# Provided text:
⁂

WASHINGTON — Debt limit talks halted again late Friday at the U.S. Capitol shortly after resuming, another sudden turn of events after negotiations had come to an abrupt standstill earlier in the day when Republican House Speaker Kevin McCarthy said it's time to “pause” negotiations, and a White House official acknowledged there are “real differences."
Top Republican negotiators for McCarthy exited the brief meeting shortly after talks restarted Friday evening. They said there were no further negotiations planned for Friday and they were uncertain on next steps as Congress and the White House face a daunting deadline to resolve the standoff.
“We reengaged, had a very, very candid discussion, talking about where we are, talking about where things need to be, what’s reasonably acceptable," said Rep. Garret Graves, R-La., a top McCarthy ally leading the talks for his side.
Another Republican negotiator Rep. Patrick McHenry of North Carolina, said McCarthy had also left for the night, and they would be briefing the speaker on the latest developments.
Asked if he was confident an agreement over budget issues could be reached with the White House, McHenry said, “No.”
President Joe Biden’s administration is racing to strike a deal with Republicans led by McCarthy as the nation careens toward a potentially catastrophic debt default if the government fails to increase the borrowing limit, now at $31 trillion, to keep paying the nation’s bills.
Earlier in the day, McCarthy said resolution to the standoff is “easy,” if only Biden's team would agree to some spending cuts Republicans are demanding. The biggest impasse was over the fiscal 2024 top-line budget amount, according to a person briefed on the talks and granted anonymity to discuss them. Democrats staunchly oppose the steep reductions Republicans have put on the table as potentially harmful to Americans.

⁂

# Tasks:
1 – Do these statements agree with the debt limit article? Answer yes or no for each, and quote the words from the article that decide it.
(a) McHenry said he was confident an agreement with the White House could be reached.
(b) The borrowing limit is currently $31 trillion.
(c) Garret Graves is a Republican representative from North Carolina.
2 – Pick up the debt limit article after its last sentence and write the next paragraph.

# Given material:
⁂

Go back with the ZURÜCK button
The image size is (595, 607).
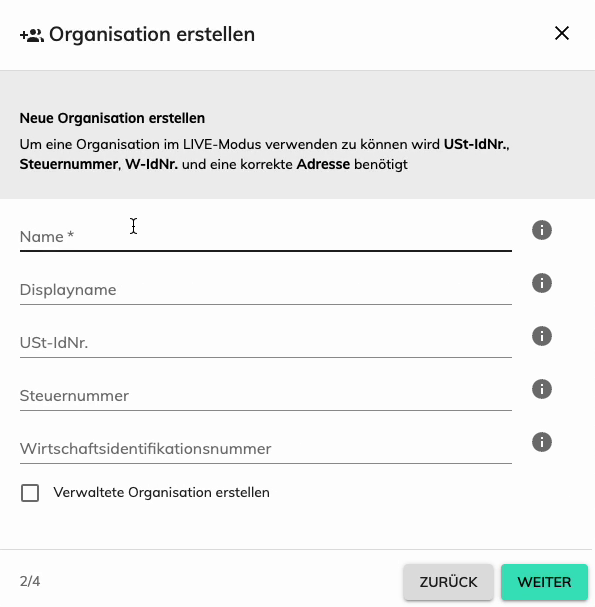click(x=448, y=582)
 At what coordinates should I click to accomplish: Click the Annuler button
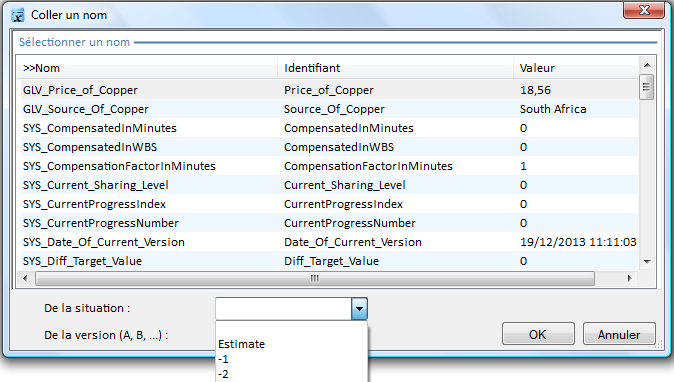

⁂

# Task results:
1 –
(a) No: "McHenry said, “No.”"
(b) Yes: "now at $31 trillion"
(c) No: "Rep. Garret Graves, R-La."

2 –
“We’ve got to get movement by the White House and we don’t have any movement yet,” McCarthy, R-Calif., told reporters at the Capitol. "So, yeah, we’ve got to pause.”
The White House official, who was granted anonymity to talk about the private discussions, had said at that time there are “real differences” between the parties on the budget issues and further “talks will be difficult.”
The official added that the president’s team is working hard towards a “reasonable bipartisan solution” that can pass both the House and the Senate.
Wall Street turned lower as negotiations on raising the nation’s debt limit came to a sudden halt, raising worries that the country could edge closer to risking a highly damaging default on U.S. government debt.
The president, who has been in Japan attending the Group of Seven summit, had no immediate comment. Biden had already planned to cut short the rest of his trip and he is expected to return to Washington Sunday.
White House press secretary Karine Jean-Pierre said Biden had planned to be briefed on the negotiations by his team Friday evening. Biden had departed early from a Friday night dinner with G7 leaders in Hiroshima.
Negotiators met Friday for a third day behind closed doors at the Capitol with hopes of settling on an agreement this weekend before possible House votes next week. They face a looming deadline as soon as June 1, when the Treasury Department has said it will run out of cash to pay the government’s incurred debt.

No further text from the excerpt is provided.